Regarding the question of UFC fights not having replay value, a UFC official laughed and said no comment.
Stephanie McMahon, the daughter of Vince McMahon, who is both the WWE's Chief Brand Officer, spent more than a decade working in the creative department and is also a television performer, followed up.
"In addition to that, with UFC, you can pay money to watch a pay-per-view and it can be a terrible fight, right? The guy you were really rooting for that UFC has been building as a star gets knocked right off and suddenly that person doesn't really matter anymore. And all that investment is lost. You never had that with WWE. We strategically build all of our superstars and characters, and we know when they are going to win and we know when they are going to lose. Uh, we do. And we build characters and make these megastars. It's all very intentional. And you're guaranteed to get your money's worth. It might not necessarily be the outcome you want, but you're guaranteed to have a great match, to have a great pay-per-view, and you're guaranteed to be entertained."

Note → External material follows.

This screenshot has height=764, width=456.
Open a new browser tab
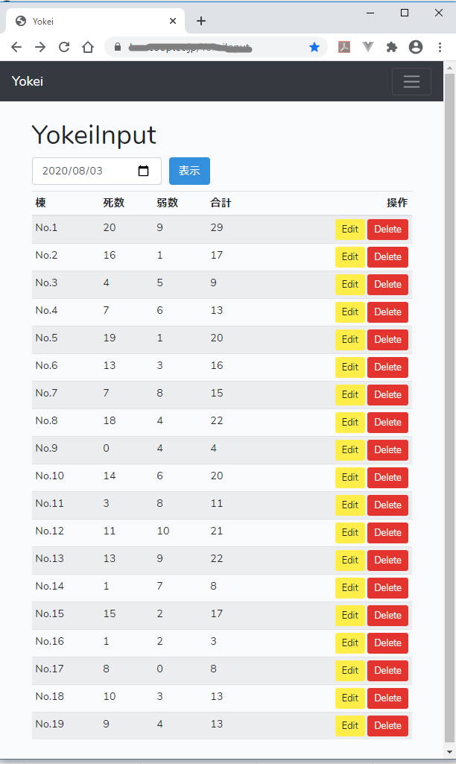(201, 22)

The truth is there are no guarantees. At times there will be bad UFC pay-per-views and main events that don't deliver. The same goes for the WWE. The WWE has more control and has the ability to keep stars on top longer by manipulating outcomes, but that only works when they pick the right stars, an inexact science. They actually have far more ability to control the star making process.
But it's not as easy as it sounds. The WWE has failed to make a new star at the level of Steve Austin and Dwayne "The Rock" Johnson in more than a decade. And while the WWE has made more stars with name value over the past two years than the UFC, The WWE hasn't been able to make a new star with the drawing power or as in demand as Ronda Rousey.
But over the past nine years, when both have been around at the same time with similar television penetration, there are general rules.
The WWE brand is far stronger at delivering television ratings, and in particular, reaching people over the age of 55 and under the age of 15, which the UFC doesn't hit strongly. But the UFC does a far better job of turning their television viewers into paying customers, either for live events or pay-per-view shows.
There are exceptions. No WWE event in the last ten years has had more TV viewers than the Cain Velasquez vs. Junior Dos Santos match on FOX. Only the biggest UFC fights can top some of the WrestleMania numbers on pay-per-view. WWE can't match UFC's live event merchandise sales. UFC can't match WWE's Internet merchandise sales. The WWE Network has more subscribers than the UFC Fight Pass, but UFC is ahead of the game because they didn't destroy their pay-per-view numbers in he process.
In the end, the products are as different as men rolling around with little clothing on the mat can be. As different as mostly acting with a little reality, compared to some acting and almost all reality, can be. But in the end, the businesses are far more similar than either side wants to admit.